Begin DOCUMENT EXTRACT
Following the failure of the measures adopted under Resolution 1970 to halt the violence of Gaddafi government to the civilians such as the attacks targeting civilians and the use of disproportionate force to suppress protests, the Security Council adopted Resolution 1973 in 2011, which imposed a no-fly zone over Libyan airspace and authorized military intervention. The Council justified this decision on the grounds that the Libyan government was committing crimes against humanity, thus invoking the principle of humanitarian intervention:
“Considering that the widespread and systematic attacks currently taking place in the Libyan Arab Jamahiriya against the civilian population may amount to crimes against humanity,”
At that time, Libya was in the midst of a civil war; there were intense clashes between the Gaddafi regime and “rebel” forces. Although there were repeated instances of the Gaddafi government launching indiscriminate attacks without distinguishing between civilians and insurgents, there remained serious debates and uncertainty as to whether these violations were truly systematic or sufficiently “grave” to meet the established threshold for humanitarian intervention. (see, 2011 Report of Amnesty International)
So, since there were no possible supporting instruments other than spilling-over, the Council applied the spilling over as a complementary instrument, according to the R2P report.
However, the duality described in the previous section also appears in the text of the Resolution. Instead of focusing on human rights violations to justify the necessity of humanitarian intervention, the preambular clauses place greater emphasis on the reactions of neighboring states and regional organizations. This approach reinforces the similarity between the spill-over doctrine and state-to-state instruments such as cross-border operations, rather than humanitarian safeguard role.
“Taking note of the final communiqué of the Organisation of the Islamic Conference of 8 March 2011, and the communiqué of the Peace and Security Council of the African Union of 10 March 2011 which established an ad hoc High Level Committee on Libya,” (Resolution 1973, Preambular Clause 11)
“Taking note also of the decision of the Council of the League of Arab States of 12 March 2011 to call for the imposition of a no-fly zone on Libyan military aviation, and to establish safe areas in places exposed to shelling as a precautionary measure that allows the protection of the Libyan people and foreign nationals residing in the Libyan Arab Jamahiriya,” (Preambular Clause 12)
These paragraphs show us that the applications of regional organizations are used as evidence of regional and international threat.
“Reiterating its concern at the plight of refugees and foreign workers forced to flee the violence in the Libyan Arab Jamahiriya, welcoming the response of neighbouring States, in particular Tunisia and Egypt, to address the needs of those refugees and foreign workers, and calling on the international community to support those efforts,” (Preambular Clause 15)
End DOCUMENT EXTRACT
### WRITTEN TASK 1
Show each line of the entries that contains the string "icon", treating uppercase and lowercase as different.
The entries below have no connection to the Resolution 1973 passage.
Begin MATERIAL TO PROCESS
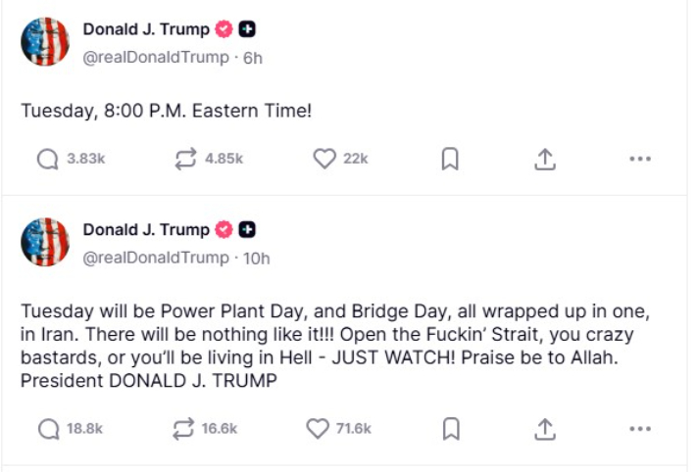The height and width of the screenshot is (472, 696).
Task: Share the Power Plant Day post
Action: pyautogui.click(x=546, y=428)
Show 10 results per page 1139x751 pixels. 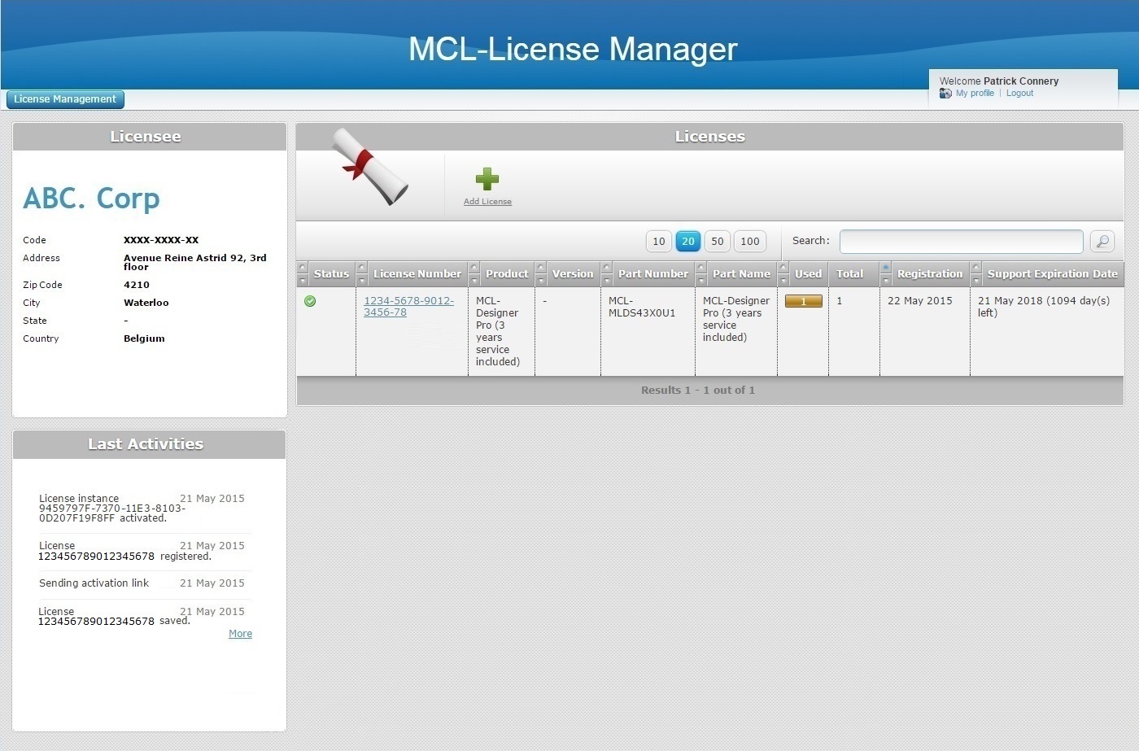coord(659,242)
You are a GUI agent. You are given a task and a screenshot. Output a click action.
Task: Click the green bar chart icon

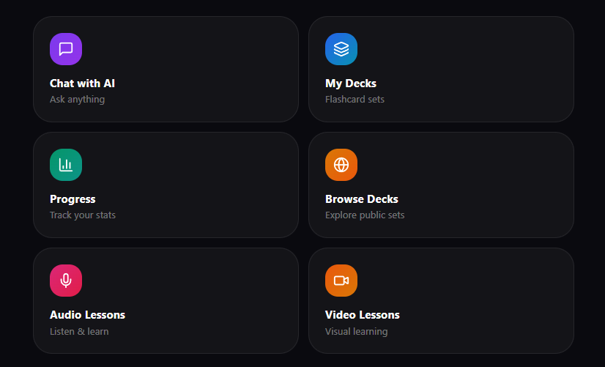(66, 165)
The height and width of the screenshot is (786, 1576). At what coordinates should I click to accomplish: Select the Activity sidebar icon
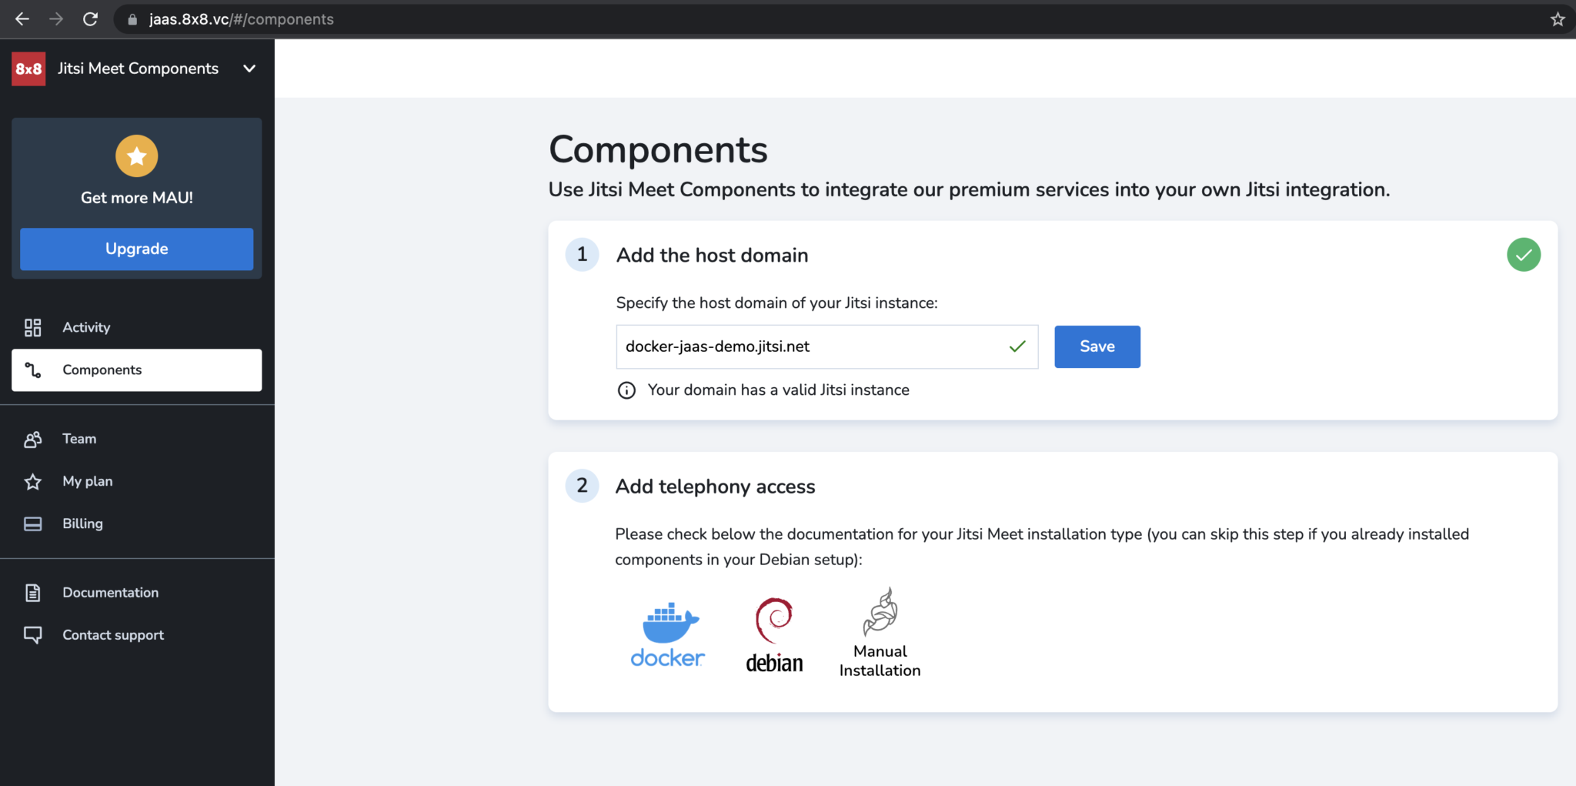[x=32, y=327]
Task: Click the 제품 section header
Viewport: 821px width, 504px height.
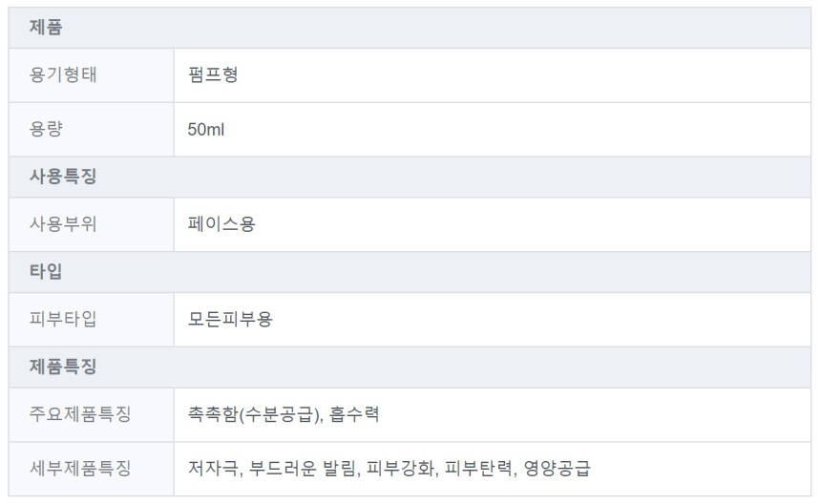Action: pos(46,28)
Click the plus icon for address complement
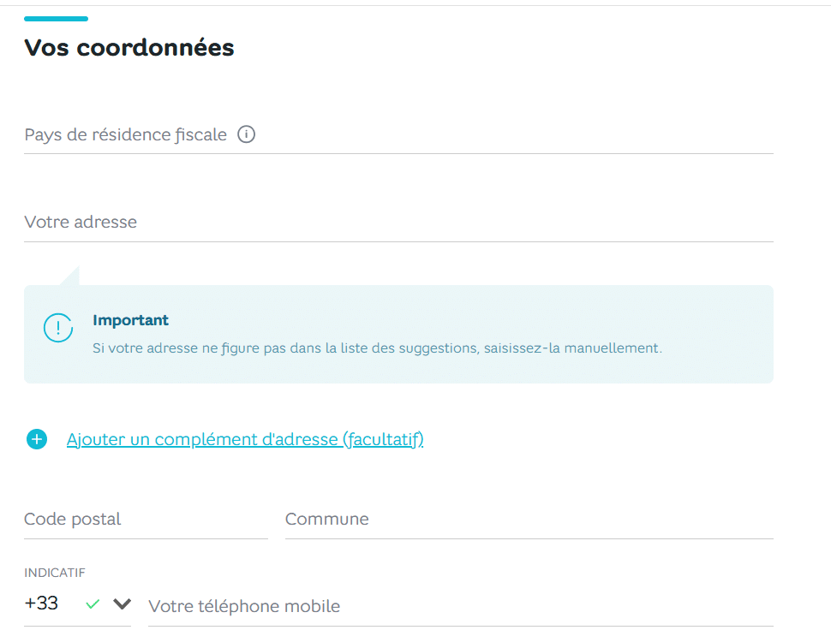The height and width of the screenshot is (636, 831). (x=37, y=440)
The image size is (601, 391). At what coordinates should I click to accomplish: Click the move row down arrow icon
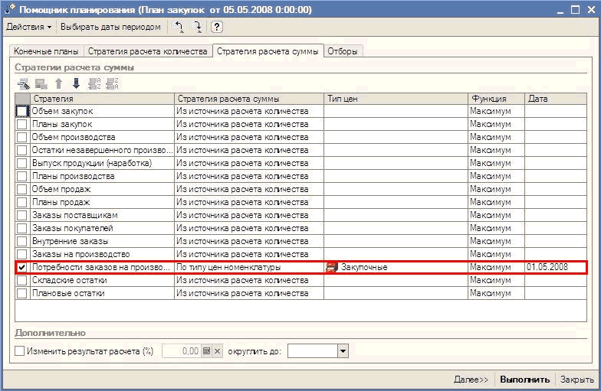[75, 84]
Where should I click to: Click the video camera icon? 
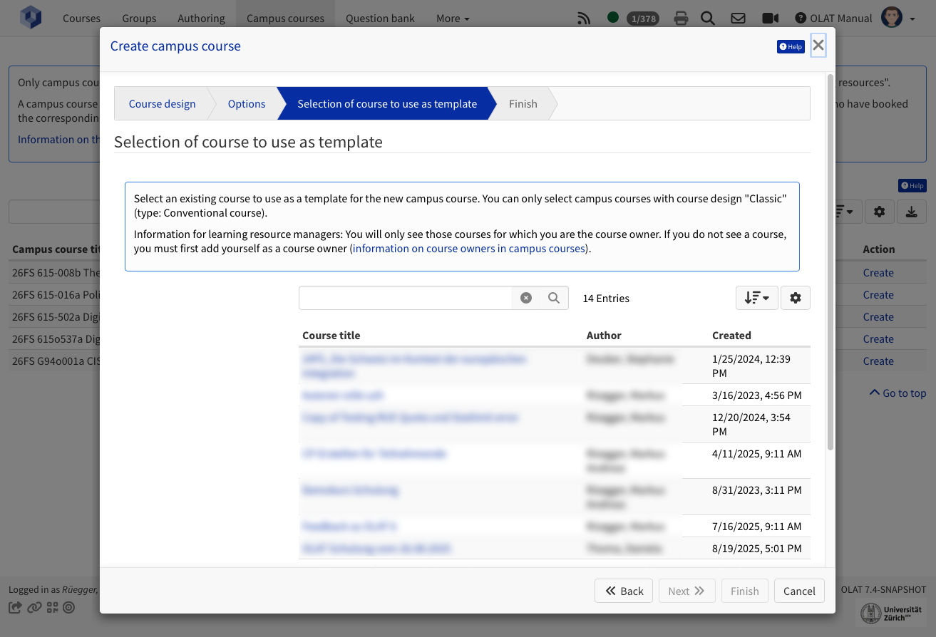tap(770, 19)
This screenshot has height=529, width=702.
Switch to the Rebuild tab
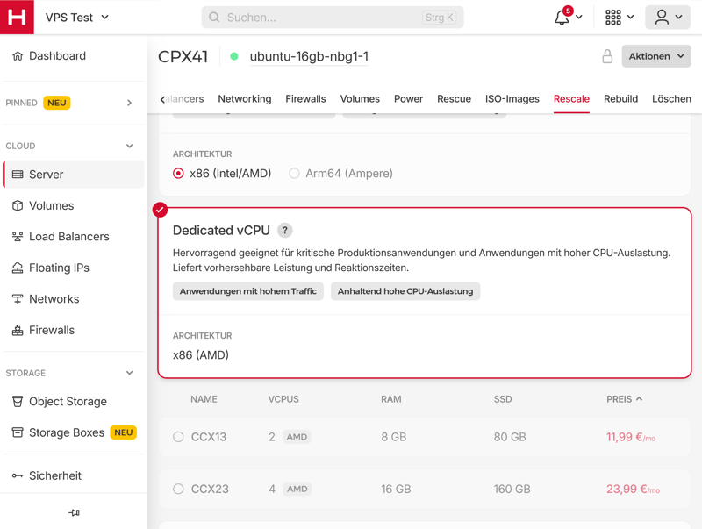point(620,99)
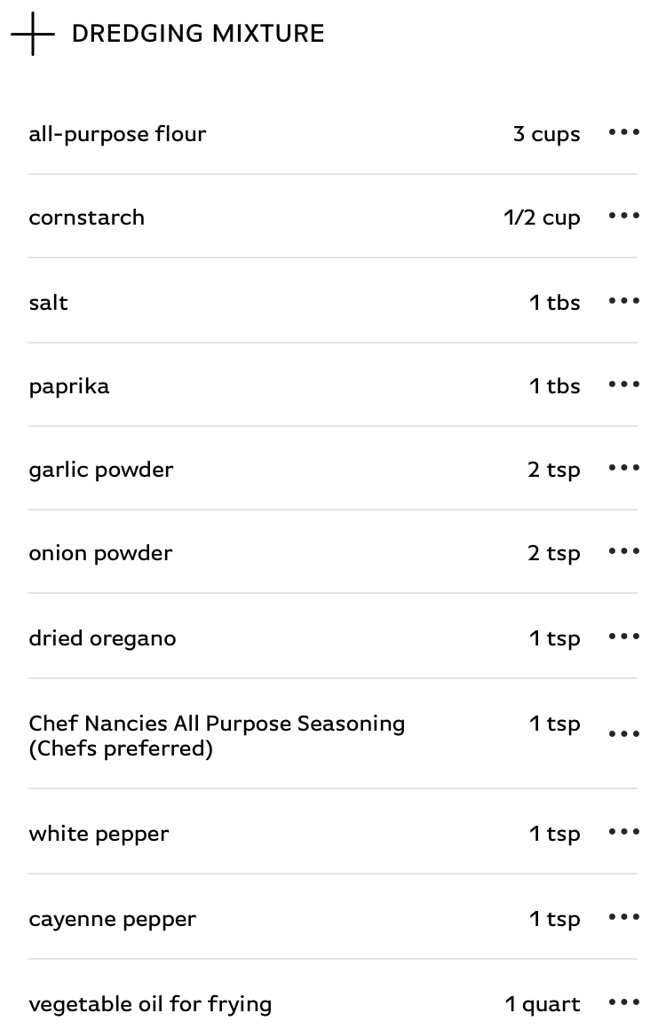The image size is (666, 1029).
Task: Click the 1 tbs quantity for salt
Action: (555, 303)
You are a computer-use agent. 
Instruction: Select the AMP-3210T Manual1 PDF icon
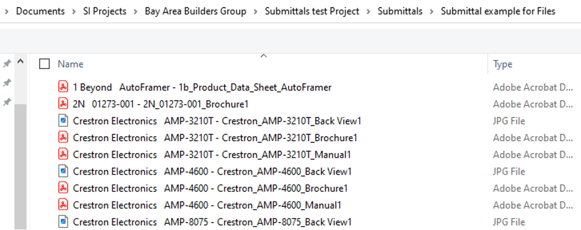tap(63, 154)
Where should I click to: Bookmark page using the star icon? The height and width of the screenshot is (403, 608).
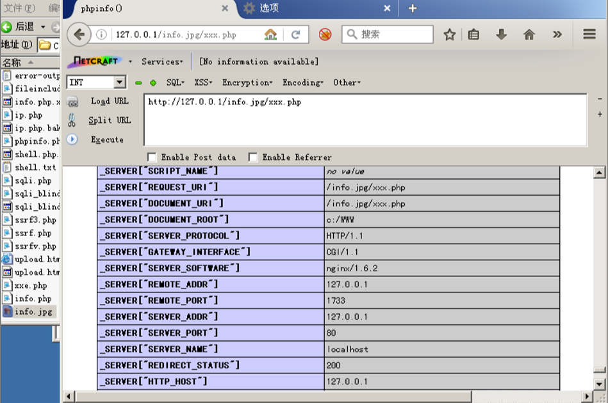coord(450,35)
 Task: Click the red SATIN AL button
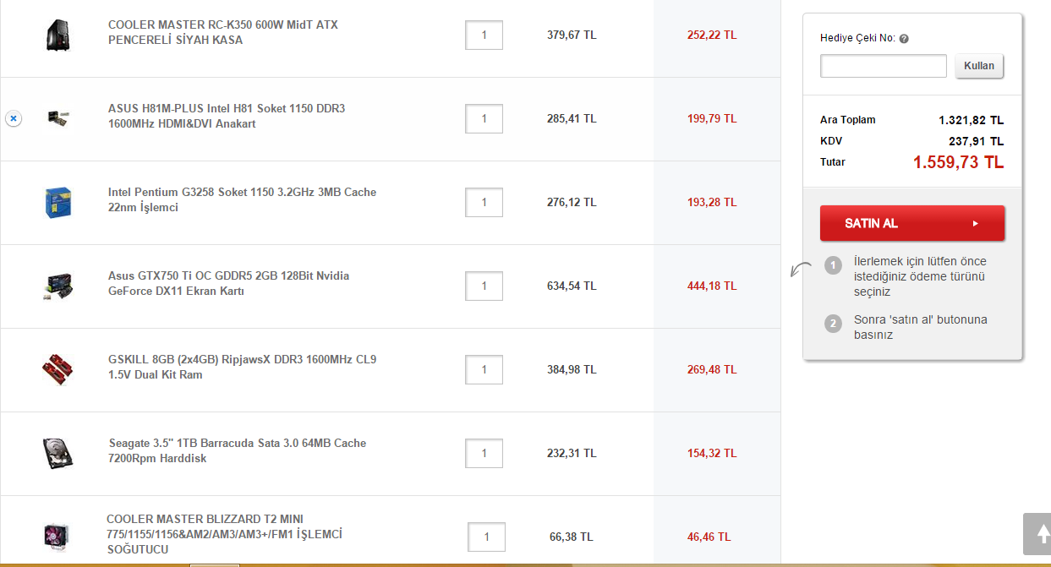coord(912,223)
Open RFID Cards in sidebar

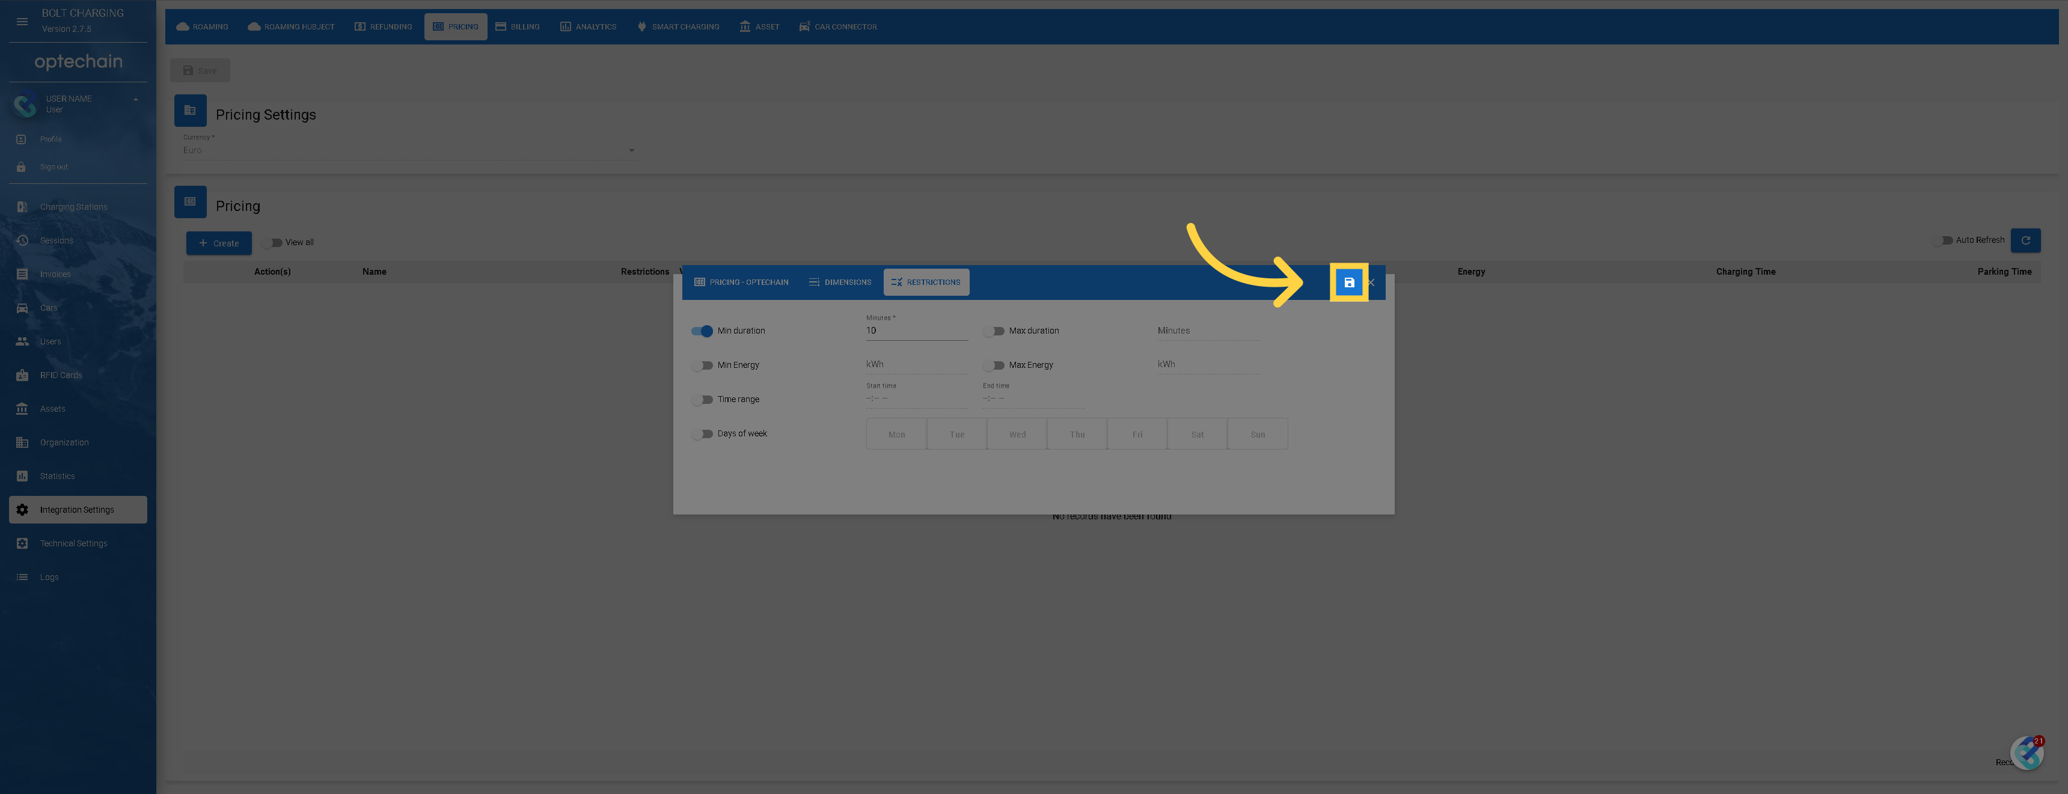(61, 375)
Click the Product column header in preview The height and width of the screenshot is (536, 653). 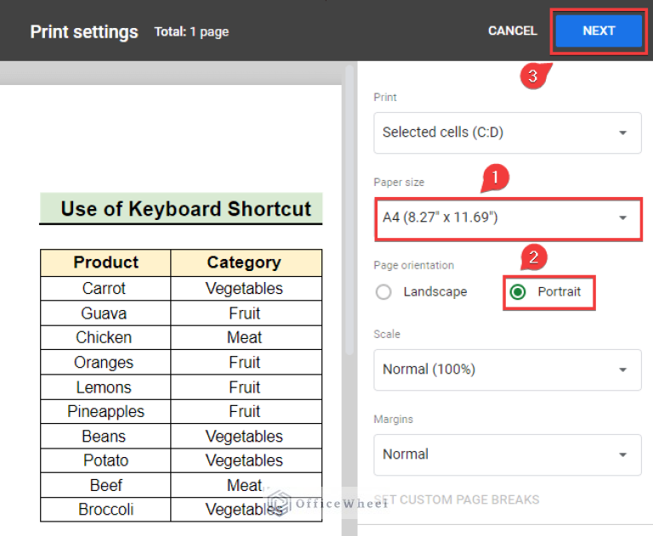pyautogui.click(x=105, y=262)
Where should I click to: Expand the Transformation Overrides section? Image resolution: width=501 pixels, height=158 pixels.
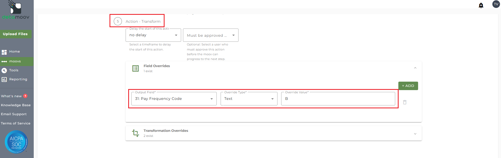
End MATERIAL TO PROCESS
### WRITTEN TASK 2
Duplicate the stretch of the Resolution 1973 passage from "However, the duality" through "Preambular Clause 11)".

### EXPECTED ANSWER 1
Task: Click the green bar chart icon
The height and width of the screenshot is (786, 1576). At what coordinates should I click to accomplish: Select the Activity sidebar icon
Click the plus icon for address complement
The image size is (601, 391). At what coordinates should I click to accomplish: Click the move row down arrow icon
Where should I click to: Click the video camera icon? 
Instruction: Select the AMP-3210T Manual1 PDF icon
Where should I click to: Bookmark page using the star icon? The height and width of the screenshot is (403, 608).

### EXPECTED ANSWER 2
However, the duality described in the previous section also appears in the text of the Resolution. Instead of focusing on human rights violations to justify the necessity of humanitarian intervention, the preambular clauses place greater emphasis on the reactions of neighboring states and regional organizations. This approach reinforces the similarity between the spill-over doctrine and state-to-state instruments such as cross-border operations, rather than humanitarian safeguard role.
“Taking note of the final communiqué of the Organisation of the Islamic Conference of 8 March 2011, and the communiqué of the Peace and Security Council of the African Union of 10 March 2011 which established an ad hoc High Level Committee on Libya,” (Resolution 1973, Preambular Clause 11)